As you can see, children learn to value one another’s special skills and know when to use them. For example, if a child is good at math but not at sports then they won’t be excluded from the group for not being able to win a race. Instead, they’ll be in charge of some other task related to it.
3. It improves communication skills.
To solve the tests or challenges presented by a game, children must establish good communication with their peers. So, they practice how to express themselves and voice their opinions.
At the same time, they all learn to listen to one another. This strategy seeks to balance communication between children who seldom talk with those who constantly talk. Thus, there are equal opportunities for all.
4. Collaborative play teaches about conflict resolution.
Through play, children aren’t aware they’re learning to resolve conflicts.
The first step is to learn to express the need to resolve a conflict. So, they check the effectiveness of this strategy and then transport it to other situations in class or during recess. Likewise, they’ll learn to use this skill in their family environment and to their working environment when they become adults.
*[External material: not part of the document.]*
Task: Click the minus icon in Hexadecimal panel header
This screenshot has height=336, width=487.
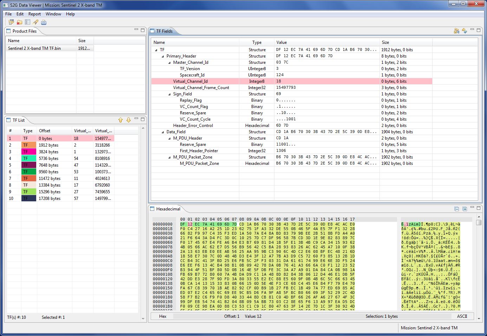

5. It instills self-confidence.
Finally, the collaborative play concept reinforces every child’s self-esteem and self-confidence. Through this activity, they learn to fulfill an essential function within a group to achieve a common objective. They may even discover talents they didn’t know they had after observing their peers.
Collaborative play is a great teaching tool to bring into an educational environment. Children are like sponges in that they absorb everything they see. Thus, they’ll integrate all of these values in a rather spontaneous and natural way.
All cited sources were thoroughly reviewed by our team to ensure their quality, reliability, currency, and validity. The bibliography of this article was considered reliable and of academic or scientific accuracy.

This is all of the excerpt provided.